Reddit has literally tried to rip control of the mods right out from
underneath them, it's ludicrous.

See e.g. /r/IAMA mod /u/firedrops asking:

> Can you share the contact info with us? At this point it might simplify
> things if we handle it.

Reddit admin /u/kn0thing responding with:

> There's nothing to simplify, we have the relationship and we'll let you know
> the next steps.

From:
[https://www.reddit.com/r/Blackout2015/comments/3c4x6h/leaked...](https://www.reddit.com/r/Blackout2015/comments/3c4x6h/leaked_conversation_from_kn0thing_and_the/)

------
mmanfrin
Reddit uproar over the past few weeks has been pretty maddening. The closure
of some hateful subreddits was a long time coming, and yet a _very_ vocal
contingent of the community took it upon themselves to brigade the entire
site, and to spawn a racist 'Chairman Pao' meme.

This uproar has a bit more legitimacy, and I think a lot of mods have right to
be mad over not being told about Victoria's firing/layoff/whatever it was (we
don't actually know) -- but the response has been a grab bag of assumptions
and conspiracy theories. Anonymous Quora posts were taken as gospel;
assumptions about what decisions leaders at Reddit made were rampant and then
soon themselves became the defacto explanations of what was going on --
without any shred of evidence.

I sympathize with the mods, and think that Victoria's departure hurts mightily
the entire IAmA community; but I cannot support the response so far.
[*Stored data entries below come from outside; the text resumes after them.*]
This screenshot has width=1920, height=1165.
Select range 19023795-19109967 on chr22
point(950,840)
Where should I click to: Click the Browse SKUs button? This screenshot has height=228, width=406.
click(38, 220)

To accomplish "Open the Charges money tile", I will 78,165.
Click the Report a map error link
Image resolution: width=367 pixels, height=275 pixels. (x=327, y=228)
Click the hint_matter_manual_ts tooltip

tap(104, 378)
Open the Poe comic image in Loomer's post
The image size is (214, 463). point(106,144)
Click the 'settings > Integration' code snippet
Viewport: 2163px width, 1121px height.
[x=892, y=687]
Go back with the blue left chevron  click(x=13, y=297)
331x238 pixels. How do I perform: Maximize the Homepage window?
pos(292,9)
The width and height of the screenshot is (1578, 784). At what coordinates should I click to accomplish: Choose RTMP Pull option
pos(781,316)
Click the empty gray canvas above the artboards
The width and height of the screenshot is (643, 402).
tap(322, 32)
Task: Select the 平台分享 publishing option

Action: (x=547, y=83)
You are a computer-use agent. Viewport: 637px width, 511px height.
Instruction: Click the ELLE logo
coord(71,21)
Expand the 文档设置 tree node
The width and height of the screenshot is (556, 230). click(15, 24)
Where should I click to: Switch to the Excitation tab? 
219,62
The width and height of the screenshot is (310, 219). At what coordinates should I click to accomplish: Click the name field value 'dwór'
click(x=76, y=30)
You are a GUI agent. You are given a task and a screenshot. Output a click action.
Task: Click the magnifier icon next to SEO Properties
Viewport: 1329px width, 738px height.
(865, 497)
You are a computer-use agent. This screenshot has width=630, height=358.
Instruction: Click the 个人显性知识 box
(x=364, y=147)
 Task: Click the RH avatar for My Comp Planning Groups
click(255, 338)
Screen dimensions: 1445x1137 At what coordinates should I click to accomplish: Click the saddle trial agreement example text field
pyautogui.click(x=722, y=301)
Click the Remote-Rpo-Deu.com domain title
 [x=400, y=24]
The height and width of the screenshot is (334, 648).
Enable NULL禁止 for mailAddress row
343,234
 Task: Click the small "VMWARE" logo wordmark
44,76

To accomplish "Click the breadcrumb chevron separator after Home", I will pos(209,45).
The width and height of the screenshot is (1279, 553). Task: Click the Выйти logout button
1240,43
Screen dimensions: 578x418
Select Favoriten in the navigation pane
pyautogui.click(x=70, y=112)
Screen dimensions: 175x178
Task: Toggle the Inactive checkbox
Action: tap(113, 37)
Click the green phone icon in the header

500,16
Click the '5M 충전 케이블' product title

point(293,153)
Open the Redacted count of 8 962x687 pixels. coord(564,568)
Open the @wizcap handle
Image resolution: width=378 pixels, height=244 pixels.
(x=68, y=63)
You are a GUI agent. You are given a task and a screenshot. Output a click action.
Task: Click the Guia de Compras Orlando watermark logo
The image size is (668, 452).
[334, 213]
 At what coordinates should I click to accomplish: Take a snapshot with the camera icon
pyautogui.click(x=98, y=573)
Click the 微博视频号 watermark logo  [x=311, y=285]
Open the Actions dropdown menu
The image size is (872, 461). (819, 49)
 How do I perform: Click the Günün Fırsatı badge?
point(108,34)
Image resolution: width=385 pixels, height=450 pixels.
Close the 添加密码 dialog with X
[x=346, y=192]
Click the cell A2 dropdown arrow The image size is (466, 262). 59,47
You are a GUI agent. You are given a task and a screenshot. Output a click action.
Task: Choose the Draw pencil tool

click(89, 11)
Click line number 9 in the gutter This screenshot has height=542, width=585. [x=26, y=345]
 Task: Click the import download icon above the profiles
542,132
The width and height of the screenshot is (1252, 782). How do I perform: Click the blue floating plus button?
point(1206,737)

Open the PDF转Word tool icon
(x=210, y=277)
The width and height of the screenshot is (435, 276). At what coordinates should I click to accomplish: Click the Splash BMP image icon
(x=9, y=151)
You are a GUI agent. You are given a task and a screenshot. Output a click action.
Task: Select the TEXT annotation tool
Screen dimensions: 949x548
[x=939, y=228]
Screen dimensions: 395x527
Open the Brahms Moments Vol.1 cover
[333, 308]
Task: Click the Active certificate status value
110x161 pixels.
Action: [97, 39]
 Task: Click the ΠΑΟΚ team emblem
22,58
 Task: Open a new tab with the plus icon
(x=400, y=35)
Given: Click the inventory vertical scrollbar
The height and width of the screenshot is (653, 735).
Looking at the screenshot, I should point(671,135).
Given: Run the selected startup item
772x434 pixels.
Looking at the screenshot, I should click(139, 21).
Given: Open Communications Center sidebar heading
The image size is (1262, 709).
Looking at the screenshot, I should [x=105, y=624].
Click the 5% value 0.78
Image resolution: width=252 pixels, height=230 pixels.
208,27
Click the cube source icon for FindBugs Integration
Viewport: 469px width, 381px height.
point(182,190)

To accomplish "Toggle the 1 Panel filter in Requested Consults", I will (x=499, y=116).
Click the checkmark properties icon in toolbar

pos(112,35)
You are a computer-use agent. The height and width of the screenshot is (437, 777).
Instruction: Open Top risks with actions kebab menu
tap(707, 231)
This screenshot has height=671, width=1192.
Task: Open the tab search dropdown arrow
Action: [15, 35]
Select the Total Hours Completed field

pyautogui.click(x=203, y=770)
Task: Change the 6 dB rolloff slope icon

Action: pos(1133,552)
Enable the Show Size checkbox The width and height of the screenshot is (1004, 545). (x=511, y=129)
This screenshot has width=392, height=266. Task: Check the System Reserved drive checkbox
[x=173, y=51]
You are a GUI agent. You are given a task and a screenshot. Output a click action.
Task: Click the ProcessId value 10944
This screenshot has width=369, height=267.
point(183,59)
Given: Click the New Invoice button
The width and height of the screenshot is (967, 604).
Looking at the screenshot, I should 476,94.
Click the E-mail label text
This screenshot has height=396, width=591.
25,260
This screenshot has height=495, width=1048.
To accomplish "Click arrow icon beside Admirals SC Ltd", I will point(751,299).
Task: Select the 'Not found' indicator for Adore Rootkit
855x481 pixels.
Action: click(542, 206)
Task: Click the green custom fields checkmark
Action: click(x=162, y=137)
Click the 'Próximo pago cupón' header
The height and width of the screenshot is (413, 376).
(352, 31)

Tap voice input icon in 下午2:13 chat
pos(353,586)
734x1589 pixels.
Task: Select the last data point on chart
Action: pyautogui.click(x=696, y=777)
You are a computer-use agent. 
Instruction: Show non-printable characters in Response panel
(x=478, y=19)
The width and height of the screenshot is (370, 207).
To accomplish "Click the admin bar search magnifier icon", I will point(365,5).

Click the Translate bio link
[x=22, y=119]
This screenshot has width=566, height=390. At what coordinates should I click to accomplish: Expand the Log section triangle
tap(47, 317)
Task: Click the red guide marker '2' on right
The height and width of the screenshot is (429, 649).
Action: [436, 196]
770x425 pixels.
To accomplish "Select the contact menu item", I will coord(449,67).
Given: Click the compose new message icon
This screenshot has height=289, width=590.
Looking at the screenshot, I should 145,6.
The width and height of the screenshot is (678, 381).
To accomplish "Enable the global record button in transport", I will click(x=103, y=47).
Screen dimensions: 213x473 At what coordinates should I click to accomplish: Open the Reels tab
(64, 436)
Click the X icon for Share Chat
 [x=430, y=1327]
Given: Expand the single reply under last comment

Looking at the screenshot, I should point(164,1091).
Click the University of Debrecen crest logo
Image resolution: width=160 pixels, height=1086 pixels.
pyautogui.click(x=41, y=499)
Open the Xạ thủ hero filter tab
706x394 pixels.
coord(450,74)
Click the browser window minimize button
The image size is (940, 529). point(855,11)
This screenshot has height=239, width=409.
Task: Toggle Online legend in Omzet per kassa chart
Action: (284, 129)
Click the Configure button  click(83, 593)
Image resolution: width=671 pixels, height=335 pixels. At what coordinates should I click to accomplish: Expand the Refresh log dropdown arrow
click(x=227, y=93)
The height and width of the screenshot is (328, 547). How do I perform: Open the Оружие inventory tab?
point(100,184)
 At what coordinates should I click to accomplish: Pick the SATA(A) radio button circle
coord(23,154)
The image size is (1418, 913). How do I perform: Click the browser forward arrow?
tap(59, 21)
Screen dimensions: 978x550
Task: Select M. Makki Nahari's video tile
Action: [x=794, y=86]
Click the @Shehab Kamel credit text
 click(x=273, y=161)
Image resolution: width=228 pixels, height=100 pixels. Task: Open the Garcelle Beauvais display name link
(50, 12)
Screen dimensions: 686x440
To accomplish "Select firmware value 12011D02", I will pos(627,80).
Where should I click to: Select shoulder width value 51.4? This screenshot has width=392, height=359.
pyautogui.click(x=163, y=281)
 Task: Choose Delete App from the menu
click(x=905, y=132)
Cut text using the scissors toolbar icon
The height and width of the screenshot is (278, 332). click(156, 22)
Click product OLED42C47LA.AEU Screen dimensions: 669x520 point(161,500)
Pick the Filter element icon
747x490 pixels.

Go to
reddit and click on 'All', and then 'Rising' at the top (warning, some stuff
will be NSFW) -- look at the unbelievable vile the 'community' is spewing.

------
edgyswingset
Reddit under Ellen Pao simply feels _different_. The site often times feels a
hell of a lot more like a cute puppy picture aggregator than anything else.

The more niche subreddits (especially programming-related) are just as they
always have been, but it's gotten to the point where I barely ever look at
what's happening under /r/all anymore.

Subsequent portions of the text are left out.